We have the week off due to the Khmer New Year and it is time to hit the road in search of a bit of adventure. Travelling by bus in Asia is not everybody’s cup of tea but there is no better way to get a real insight into the culture and the heartbeat of a country…
We had a tentative itinerary. Journey east to Kratie (on the Mekong River) so we could commune with the endangered freshwater dolphins, go further east to the remote province of Mondilkiri and a place called Sen Monorom for a bit of R&R, trekking and a visit to the hill tribes before making our way across the country to Siem Riep to celebrate the New Year in the temples of Angkor.
Parts of this journey was done in fairly comfortable buses (it’s all relative) and other parts in small minibuses squashed up 5 in a row! The minibuses take about 20 people, a few kids and about half a dozen chooks. Fortunately for us but not for them, the chooks get to ride outside with the baggage!!
This is still a more comfortable option than travelling on the back of a pickup! (the real local option).
The monotony of the journey is broken up by people selling various local delicacies which we were brave enough to try!
We even tried the local soup at the lunch stop but drew the line at the last stop when we saw what was on offer! (Top Right – Guess what that is)
The journey allowed us a glimpse into rural life. Most people live in raised houses due to issues with flooding and harvest their roof water for drinking and washing as there is no running water around!
Simple sustainable solutions such as these are seen right across the countryside. In Australia, we spend thousands of dollars to complete detailed flood studies before a house is raised to a specific floor level issued by a government officer! Here in the Cambodian countryside, these solutions are implemented as a matter of course, simply based on anecdotal evidence and common sense. Something for us to consider!

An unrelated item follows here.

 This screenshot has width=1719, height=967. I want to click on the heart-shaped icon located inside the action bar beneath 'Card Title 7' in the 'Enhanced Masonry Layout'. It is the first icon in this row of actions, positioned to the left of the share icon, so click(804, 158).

While the Cambodians are also smart enough to understand they must not enclose the underside of their houses, this space is put to good use by the family. Hammocks are often strung across the bottom and people can be seen cooking, sleeping and socialising in this space!
The various stops gives us a chance to stretch our legs and an opportunity to chat with the locals and for them to practice their English! I find the Cambodian people to be incredibly friendly and easy going and many of them approach us to ask where we are from..and have a bit of a chin wag!
The journey was mostly uneventful except for when we had to change buses for Siem Riep! Somehow we thought that Snoul, the change station would be a little more significant than the sleepy stop we somehow missed! Most bus drivers and conductors have no understanding of English and expect that you know where you are going. Most Cambodians usually do….Foreign travellers on the other hand don’t always pay attention :)
Fortunately, we found ourselves in a rest stop down the track where we could actually catch a bus to Siem Riep! It took all my negotiation skills…or was that pleading skills…to be allowed on the right bus and reach our destination!